_Task goal_. Verbatim output required. Print the data in full.
☆ ☆ ☆ ☆
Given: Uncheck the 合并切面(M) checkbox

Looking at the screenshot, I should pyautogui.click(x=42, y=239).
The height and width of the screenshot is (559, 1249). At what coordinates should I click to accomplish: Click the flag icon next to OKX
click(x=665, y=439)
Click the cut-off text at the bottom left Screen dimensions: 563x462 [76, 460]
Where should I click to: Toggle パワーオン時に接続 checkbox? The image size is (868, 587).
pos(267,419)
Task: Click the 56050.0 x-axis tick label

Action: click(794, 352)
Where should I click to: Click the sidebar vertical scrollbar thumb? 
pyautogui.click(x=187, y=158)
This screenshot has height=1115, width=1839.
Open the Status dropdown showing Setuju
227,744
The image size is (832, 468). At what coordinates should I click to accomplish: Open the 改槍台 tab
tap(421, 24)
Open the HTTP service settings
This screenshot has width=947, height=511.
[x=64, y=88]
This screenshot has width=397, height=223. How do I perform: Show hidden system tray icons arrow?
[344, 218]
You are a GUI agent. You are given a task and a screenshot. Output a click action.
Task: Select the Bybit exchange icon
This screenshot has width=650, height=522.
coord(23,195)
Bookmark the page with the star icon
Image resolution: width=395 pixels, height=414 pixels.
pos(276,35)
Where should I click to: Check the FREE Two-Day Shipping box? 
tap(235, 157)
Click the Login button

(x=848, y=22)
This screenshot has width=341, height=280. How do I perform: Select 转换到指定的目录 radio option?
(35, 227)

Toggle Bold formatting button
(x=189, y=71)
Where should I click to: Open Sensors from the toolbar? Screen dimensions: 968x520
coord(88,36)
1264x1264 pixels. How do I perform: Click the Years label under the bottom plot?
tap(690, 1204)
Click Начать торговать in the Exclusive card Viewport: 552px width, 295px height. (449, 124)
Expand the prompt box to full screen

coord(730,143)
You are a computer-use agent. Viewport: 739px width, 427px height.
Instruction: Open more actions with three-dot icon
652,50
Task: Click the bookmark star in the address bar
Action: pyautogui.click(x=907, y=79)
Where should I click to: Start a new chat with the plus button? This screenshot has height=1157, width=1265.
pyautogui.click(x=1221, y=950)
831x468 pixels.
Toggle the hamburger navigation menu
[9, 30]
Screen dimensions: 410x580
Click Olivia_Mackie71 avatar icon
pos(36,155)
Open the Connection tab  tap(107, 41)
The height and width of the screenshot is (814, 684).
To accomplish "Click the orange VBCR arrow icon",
☆ ☆ ☆ ☆
_Output for this task_.
Given: Uncheck the 合并切面(M) checkbox

Looking at the screenshot, I should pyautogui.click(x=42, y=239).
The height and width of the screenshot is (559, 1249). At what coordinates should I click to accomplish: Click the flag icon next to OKX
click(x=665, y=439)
Click the cut-off text at the bottom left Screen dimensions: 563x462 [76, 460]
Where should I click to: Toggle パワーオン時に接続 checkbox? The image size is (868, 587).
pos(267,419)
Task: Click the 56050.0 x-axis tick label

Action: click(794, 352)
Where should I click to: Click the sidebar vertical scrollbar thumb? 
pyautogui.click(x=187, y=158)
This screenshot has height=1115, width=1839.
Open the Status dropdown showing Setuju
227,744
The image size is (832, 468). At what coordinates should I click to accomplish: Open the 改槍台 tab
tap(421, 24)
Open the HTTP service settings
This screenshot has width=947, height=511.
[x=64, y=88]
This screenshot has width=397, height=223. How do I perform: Show hidden system tray icons arrow?
[344, 218]
You are a GUI agent. You are given a task and a screenshot. Output a click action.
Task: Select the Bybit exchange icon
This screenshot has width=650, height=522.
coord(23,195)
Bookmark the page with the star icon
Image resolution: width=395 pixels, height=414 pixels.
pos(276,35)
Where should I click to: Check the FREE Two-Day Shipping box? 
tap(235, 157)
Click the Login button

(x=848, y=22)
This screenshot has width=341, height=280. How do I perform: Select 转换到指定的目录 radio option?
(35, 227)

Toggle Bold formatting button
(x=189, y=71)
Where should I click to: Open Sensors from the toolbar? Screen dimensions: 968x520
coord(88,36)
1264x1264 pixels. How do I perform: Click the Years label under the bottom plot?
tap(690, 1204)
Click Начать торговать in the Exclusive card Viewport: 552px width, 295px height. (449, 124)
Expand the prompt box to full screen

coord(730,143)
You are a computer-use agent. Viewport: 739px width, 427px height.
Instruction: Open more actions with three-dot icon
652,50
Task: Click the bookmark star in the address bar
Action: pyautogui.click(x=907, y=79)
Where should I click to: Start a new chat with the plus button? This screenshot has height=1157, width=1265.
pyautogui.click(x=1221, y=950)
831x468 pixels.
Toggle the hamburger navigation menu
[9, 30]
Screen dimensions: 410x580
Click Olivia_Mackie71 avatar icon
pos(36,155)
Open the Connection tab  tap(107, 41)
The height and width of the screenshot is (814, 684).
To accomplish "Click the orange VBCR arrow icon",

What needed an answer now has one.